Here’s a paradigm shift in medicine: imagine you’ve got a critically injured trauma patient in the next decade or two.  You’re looking at a screen full of color-coded pixels representing every cell in your patient’s body.  Green pixels tell you that the cell has more than enough ATP for all its needs; red pixels tell you the cell needs more ATP than it has.

 All of the pixels – throughout the entire patient’s display – are green.

 Is the patient in shock?  Do  you need to know anything else (i.e., blood pressure, urine output, base deficit, etc.) to answer this?

 When you think about it, the tests we do in medicine are not the tests we’d like to do.  The things we monitor are only those which we can monitor, not what we’d like to know.

 There is no doubt that there is a great deal of testing in medicine: physiologic measurements and monitors, biochemical testing of various bodily fluids, microscopic inspection and testing of biopsied pieces of tissue, and various types of images of every single body part.  You name it, we’ve tried to inspect.

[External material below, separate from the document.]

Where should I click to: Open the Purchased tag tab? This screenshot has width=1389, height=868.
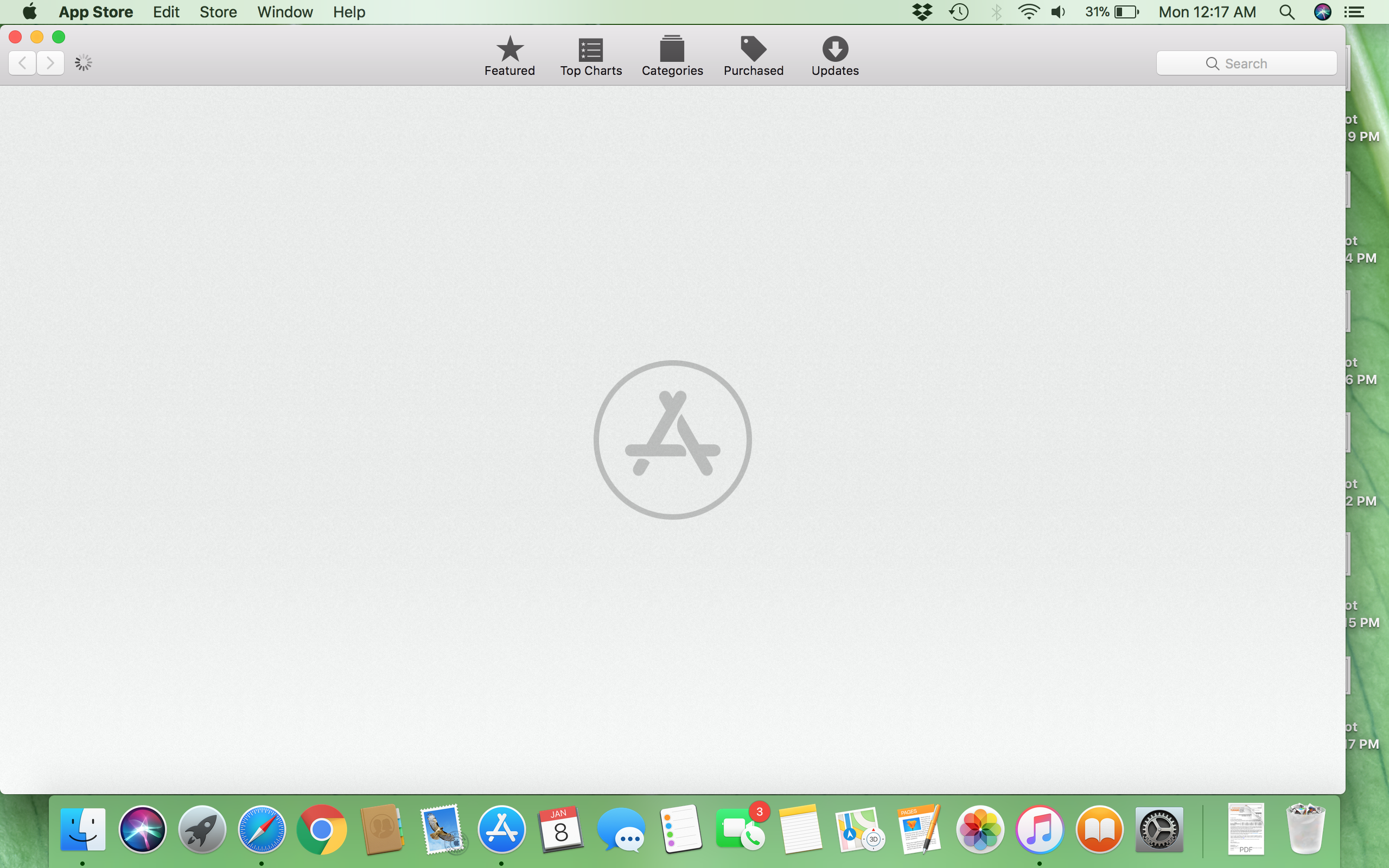click(753, 56)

 Yet, in many cases, we’re not really evaluating what we’d like to evaluate.  For example, we can monitor a number of parameters that assess the circulation’s function: blood pressure, heart rate, central venous pressure, urine output, base deficit, serum lactate, pulmonary capillary wedge pressure, cardiac output, mixed venous saturation, ejection fraction, and end-diastolic volume, to name a few.  But none of these tell us what we really need to know.  If we could know that every single cell in the body had an adequate supply of ATP, we would know the patient is not in shock and the circulation was fulfilling its needs.  It wouldn’t matter what the blood pressure is (unless it’s too high); it’s clearly enough to provide the required energy supply.  Because the maker did not build a dashboard for us to use in managing the ailments of the human body, we have had to develop our own set of monitors to watch, and they’re far from perfect.